Le gouvernement français a révélé un projet d'investissement sans précédent dans le domaine de l'intelligence artificielle, mettant en avant une enveloppe de 655 millions d'euros. Lors d'une déclaration sur X, le Premier ministre Sébastien Lecornu a affirmé : « Nous avons l'opportunité de mener cette révolution, pas simplement de la subir. » Selon lui, comme l'électricité et Internet ont transformé le passé, l'IA impacte déjà nos existences.
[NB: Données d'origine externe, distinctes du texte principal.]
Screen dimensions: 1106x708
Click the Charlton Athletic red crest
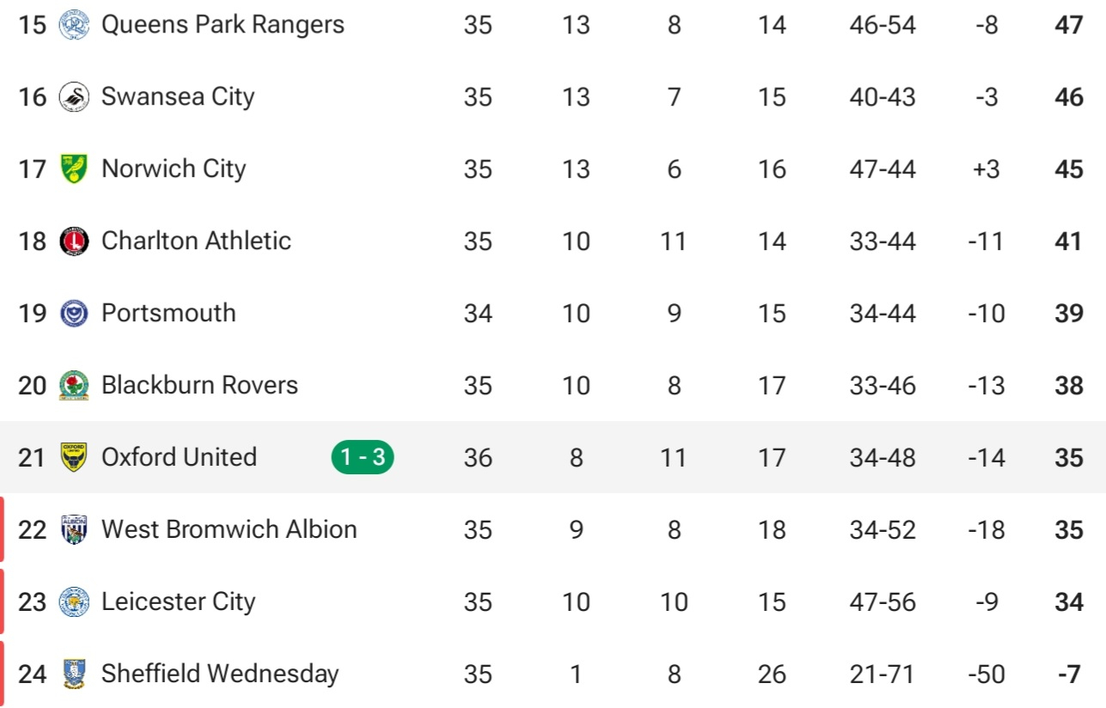pyautogui.click(x=74, y=241)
Ces fonds font partie du programme ambitieux France 2030, visant à doter les agents publics d'outils modernes pour alléger leur charge de travail. David Amiel, ministre de l'Action et des Comptes publics, a avancé que « l'objectif est de libérer les agents des tâches rébarbatives afin qu'ils puissent se concentrer sur l'essentiel de leur mission. »
Un assistant conversationnel souverain
Parmi les innovations phares, le lancement d'un assistant conversationnel dédié à la fonction publique. Après une phase d'expérimentation avec 10 000 agents, cet outil sera déployé à grande échelle auprès d'environ un million de fonctionnaires. Il s'appuiera sur les technologies développées par la start-up française Mistral et sera conçu pour effectuer des recherches, des synthèses et des analyses.
« Cet agent conversationnel est l'équivalent de ChatGPT, mais avec un cadre souverain et sécurisé », a précisé David Amiel.
L'administration face aux défis de l'IA
Le gouvernement impose également une transformation des pratiques au sein des ministères. « Chaque ministère doit prouver comment il intègre l'intelligence artificielle pour optimiser les démarches administratives et améliorer le service aux citoyens », indique Sébastien Lecornu. En cas de manquement, des conséquences budgétaires pourraient en découler.
Les ministères de la Justice et de l'Intérieur bénéficieront dès cette année d'outils avancés via la plateforme GenIAl. De plus, le site Ameli intègrera un assistant santé, géré par l'Assurance maladie, pour améliorer les interactions des assurés.
L’IA : une opportunité à double tranchant
Un signal fort a été envoyé par la DGSI, qui a interrompu son partenariat avec la société américaine Palantir, préférant la société française ChapsVision. Cette décision reflète un engagement pour la souveraineté numérique, particulièrement pertinent dans un contexte où les États-Unis restreignent l'accès à certains modèles d'IA avancés.
« L'intelligence artificielle représente une occasion tout autant qu'une menace », a souligné David Amiel, soucieux des risques liés à une trop grande dépendance vis-à-vis des technologies étrangères. Pour Paris, la préservation de l'autonomie technologique se profile comme une priorité stratégique dans les années à venir.